*** Given data Section Begins ***

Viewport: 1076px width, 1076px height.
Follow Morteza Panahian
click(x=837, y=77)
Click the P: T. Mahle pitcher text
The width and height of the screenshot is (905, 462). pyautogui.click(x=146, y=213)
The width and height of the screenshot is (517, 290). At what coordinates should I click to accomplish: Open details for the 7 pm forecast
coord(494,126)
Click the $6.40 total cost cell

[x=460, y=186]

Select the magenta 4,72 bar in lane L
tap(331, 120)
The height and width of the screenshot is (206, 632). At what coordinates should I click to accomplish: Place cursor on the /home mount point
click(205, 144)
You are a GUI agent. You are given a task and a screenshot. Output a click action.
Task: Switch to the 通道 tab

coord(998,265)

*** Given data Section Ends ***

Assignment:
Copy out the full listing so that each line matches exactly.

Task solution:
Viewport: 1076px width, 1076px height.
Follow Morteza Panahian
click(x=837, y=77)
Click the P: T. Mahle pitcher text
The width and height of the screenshot is (905, 462). pyautogui.click(x=146, y=213)
The width and height of the screenshot is (517, 290). At what coordinates should I click to accomplish: Open details for the 7 pm forecast
coord(494,126)
Click the $6.40 total cost cell

[x=460, y=186]

Select the magenta 4,72 bar in lane L
tap(331, 120)
The height and width of the screenshot is (206, 632). At what coordinates should I click to accomplish: Place cursor on the /home mount point
click(205, 144)
You are a GUI agent. You are given a task and a screenshot. Output a click action.
Task: Switch to the 通道 tab

coord(998,265)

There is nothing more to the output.